▶ **Source data**:

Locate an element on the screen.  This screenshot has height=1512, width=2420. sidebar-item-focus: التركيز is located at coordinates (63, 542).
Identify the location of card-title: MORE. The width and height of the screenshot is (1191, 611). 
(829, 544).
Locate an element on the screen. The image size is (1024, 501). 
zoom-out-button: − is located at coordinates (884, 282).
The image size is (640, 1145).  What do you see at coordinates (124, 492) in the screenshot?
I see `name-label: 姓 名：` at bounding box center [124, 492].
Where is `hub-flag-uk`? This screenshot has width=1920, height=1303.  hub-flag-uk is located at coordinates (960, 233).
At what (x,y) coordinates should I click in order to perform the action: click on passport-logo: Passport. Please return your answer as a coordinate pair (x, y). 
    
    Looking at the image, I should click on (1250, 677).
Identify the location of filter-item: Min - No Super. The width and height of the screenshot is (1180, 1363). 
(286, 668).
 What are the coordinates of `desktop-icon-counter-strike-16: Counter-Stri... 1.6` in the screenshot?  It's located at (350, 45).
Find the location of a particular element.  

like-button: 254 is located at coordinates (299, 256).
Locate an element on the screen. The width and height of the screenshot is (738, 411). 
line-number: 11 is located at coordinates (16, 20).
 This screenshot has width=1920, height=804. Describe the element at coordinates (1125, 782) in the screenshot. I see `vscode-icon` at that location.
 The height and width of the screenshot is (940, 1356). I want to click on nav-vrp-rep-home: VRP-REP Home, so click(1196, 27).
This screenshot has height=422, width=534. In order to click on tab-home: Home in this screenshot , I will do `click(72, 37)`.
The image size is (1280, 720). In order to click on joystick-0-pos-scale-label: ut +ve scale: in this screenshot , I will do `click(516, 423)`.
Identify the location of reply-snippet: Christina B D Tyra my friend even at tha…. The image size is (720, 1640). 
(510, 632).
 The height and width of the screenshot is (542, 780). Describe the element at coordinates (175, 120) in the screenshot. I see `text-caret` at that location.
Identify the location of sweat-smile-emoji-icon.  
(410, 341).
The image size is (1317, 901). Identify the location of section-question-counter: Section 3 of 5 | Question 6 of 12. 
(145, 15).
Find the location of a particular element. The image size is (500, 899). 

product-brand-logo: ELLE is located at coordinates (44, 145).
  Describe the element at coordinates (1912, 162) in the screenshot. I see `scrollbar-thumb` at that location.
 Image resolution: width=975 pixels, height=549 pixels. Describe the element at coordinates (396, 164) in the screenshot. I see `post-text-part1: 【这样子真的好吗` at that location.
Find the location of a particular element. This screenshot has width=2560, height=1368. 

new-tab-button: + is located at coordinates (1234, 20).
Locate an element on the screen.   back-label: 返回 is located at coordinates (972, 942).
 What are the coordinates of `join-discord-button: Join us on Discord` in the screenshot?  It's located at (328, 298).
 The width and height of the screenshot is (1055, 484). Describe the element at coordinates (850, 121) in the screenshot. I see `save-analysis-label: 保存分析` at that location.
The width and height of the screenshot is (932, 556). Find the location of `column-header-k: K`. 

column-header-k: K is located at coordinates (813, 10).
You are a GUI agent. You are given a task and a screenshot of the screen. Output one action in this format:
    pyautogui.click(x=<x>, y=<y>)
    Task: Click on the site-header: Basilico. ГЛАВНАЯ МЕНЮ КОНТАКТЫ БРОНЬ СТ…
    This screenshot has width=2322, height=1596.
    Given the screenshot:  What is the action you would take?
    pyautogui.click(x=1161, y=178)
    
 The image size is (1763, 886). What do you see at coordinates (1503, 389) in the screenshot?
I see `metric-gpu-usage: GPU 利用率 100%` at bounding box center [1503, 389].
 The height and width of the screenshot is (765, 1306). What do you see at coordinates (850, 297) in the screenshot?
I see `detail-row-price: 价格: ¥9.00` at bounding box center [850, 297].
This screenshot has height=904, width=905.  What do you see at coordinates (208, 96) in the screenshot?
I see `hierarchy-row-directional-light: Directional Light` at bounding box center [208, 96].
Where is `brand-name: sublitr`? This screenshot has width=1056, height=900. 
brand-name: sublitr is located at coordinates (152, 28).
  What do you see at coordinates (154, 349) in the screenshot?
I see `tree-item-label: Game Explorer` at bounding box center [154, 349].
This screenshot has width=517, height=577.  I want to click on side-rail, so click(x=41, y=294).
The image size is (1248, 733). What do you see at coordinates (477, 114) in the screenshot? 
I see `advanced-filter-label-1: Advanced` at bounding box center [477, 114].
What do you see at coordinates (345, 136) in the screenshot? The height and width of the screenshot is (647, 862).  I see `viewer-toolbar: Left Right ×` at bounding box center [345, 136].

▶ **Work order**: Tally the lines in the listing above that contain the string "logo", matching case exactly, and reply with the number alone.

▶ **Solved problem**: 2